Gilt Yields Have Risen Across the Curve This Month
UK yields have risen from year-to-date (YTD) lows two weeks ago. We think this represents a buying opportunity.
2-Year Gilts
On a closing basis, the 2-year gilt yield printed a YTD low on 10 February, now trading about 12bp higher (Chart 1).
10-Year Gilts
Meanwhile, the 10-year gilt yield printed a YTD low on 10 February, now trading about 15bp higher (Chart 2).
Bailey Downplays Inflation Threat
On Tuesday, Bailey downplayed the threat of a resurgence of UK inflation.
Bailey acknowledged that inflation will rise in the short-term, but far from levels seen a few years ago.
Bailey instead emphasised that disinflation has accelerated more than the BoE expected.
Moreover, Bailey highlighted the UK’s ‘weak growth environment.’
This Week’s Data Lifted Gilt Yields
Data has mainly driven the gilt yields uptick across the curve this week, despite Bailey’s dovish lean.
On Tuesday, average weekly earnings for December rose MoM, with the magnitude of the rise. Employment also rose more than expected.
And Wednesday’s headline and core January CPI rose MoM, with headline exceeding consensus expectations.
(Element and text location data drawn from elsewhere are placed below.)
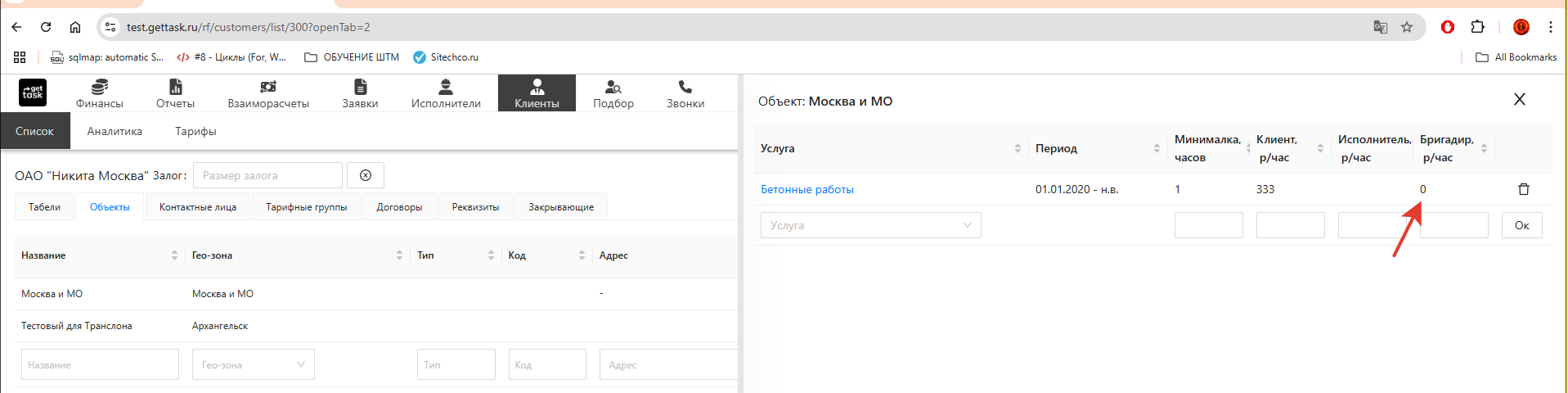Switch to the Аналитика tab
Viewport: 1568px width, 393px height.
pyautogui.click(x=115, y=131)
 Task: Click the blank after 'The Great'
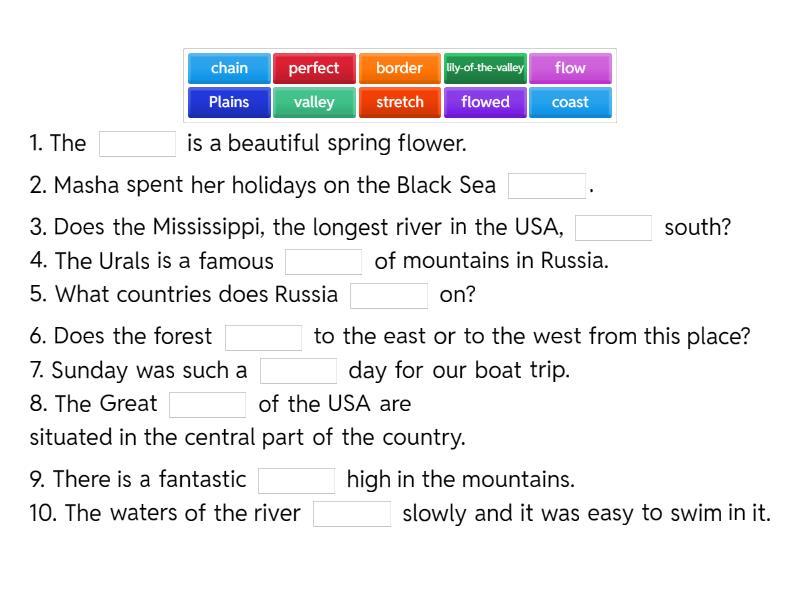[208, 405]
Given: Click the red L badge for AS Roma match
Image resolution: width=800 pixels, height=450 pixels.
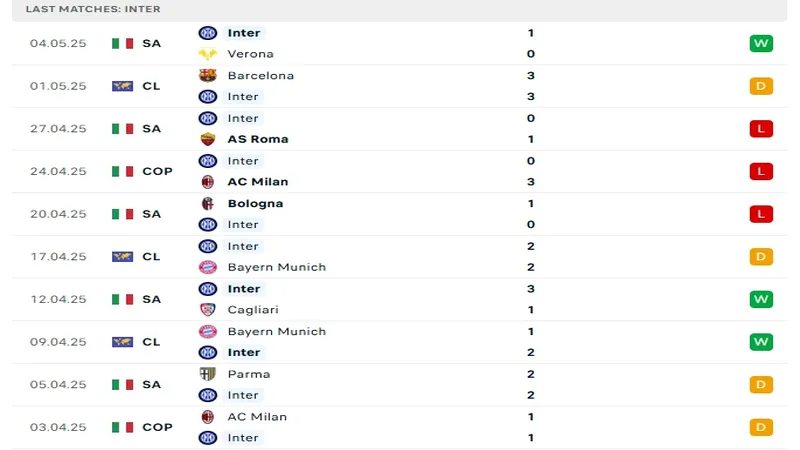Looking at the screenshot, I should pos(761,128).
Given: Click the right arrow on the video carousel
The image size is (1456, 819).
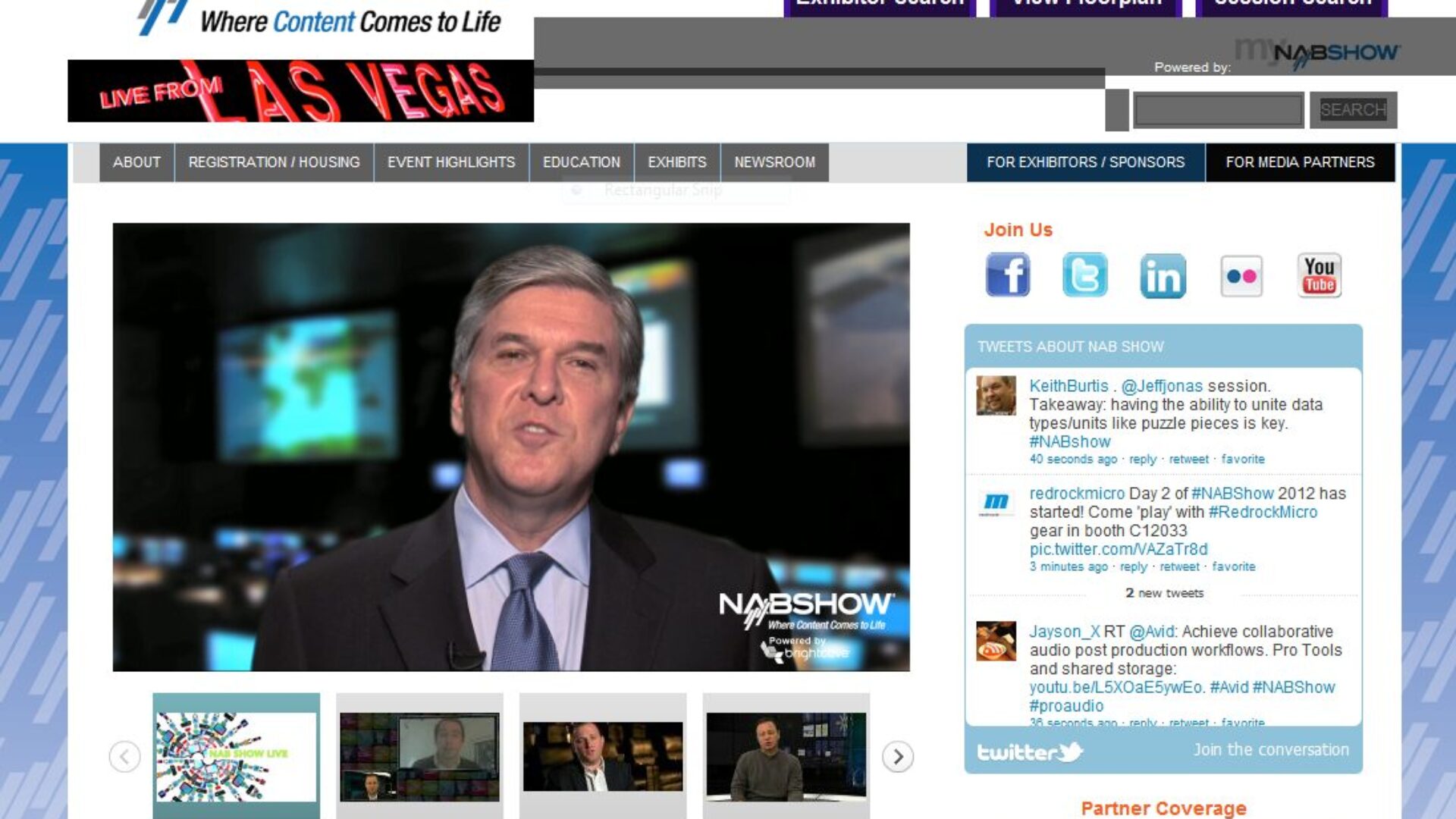Looking at the screenshot, I should pos(898,755).
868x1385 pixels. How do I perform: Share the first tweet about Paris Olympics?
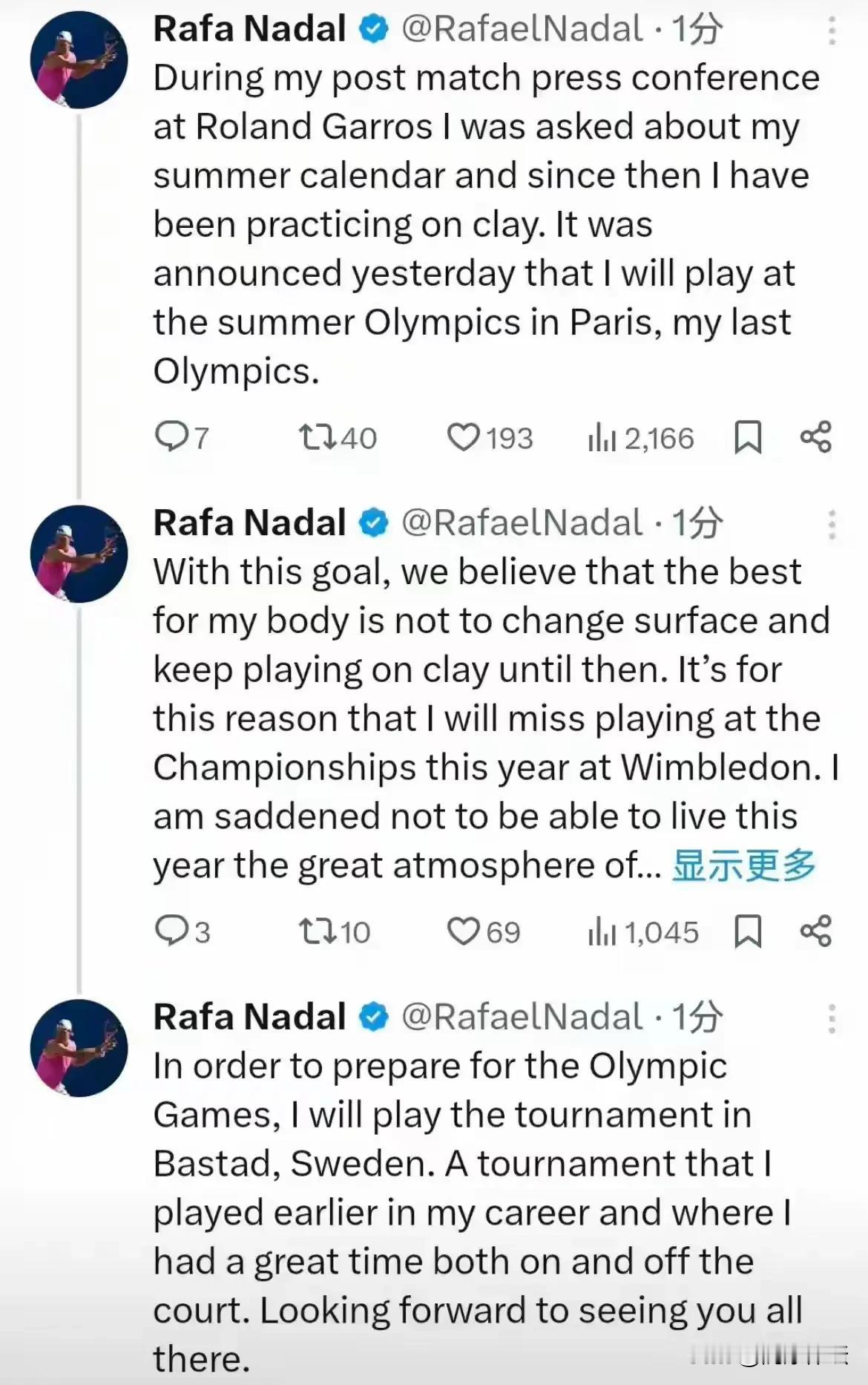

Today’s retail sales also surprised to the upside, with food purchases a key driver.
As a result, gilt yields have risen across the curve.
Momentum Players Ratcheted Up Gilt Shorts
Partly due to stronger data and attendant price action, momentum players have cranked up gilt shorts in the past week.
CTA net signals are very bearish after being modestly bearish last week (Chart 3).
This could be an early signal that short positioning in gilts is crowding.
The longer this continues, the higher the probability short positioning becomes stale and experiences a short squeeze.
Time to Scale Into Longs – Buy Dips
We think this uptick in gilt yields represents an opportunity to build a long position.
Given this week’s stronger inflation data, we think the BoE will probably look through the drivers (food and rents). Bailey’s comments support this.
Although short positioning is not yet crowded, we caution the CTA positioning shift as a precursor to short gilt exposures becoming stretched.
Therefore, we scale into shorts from current levels, and like buying dips.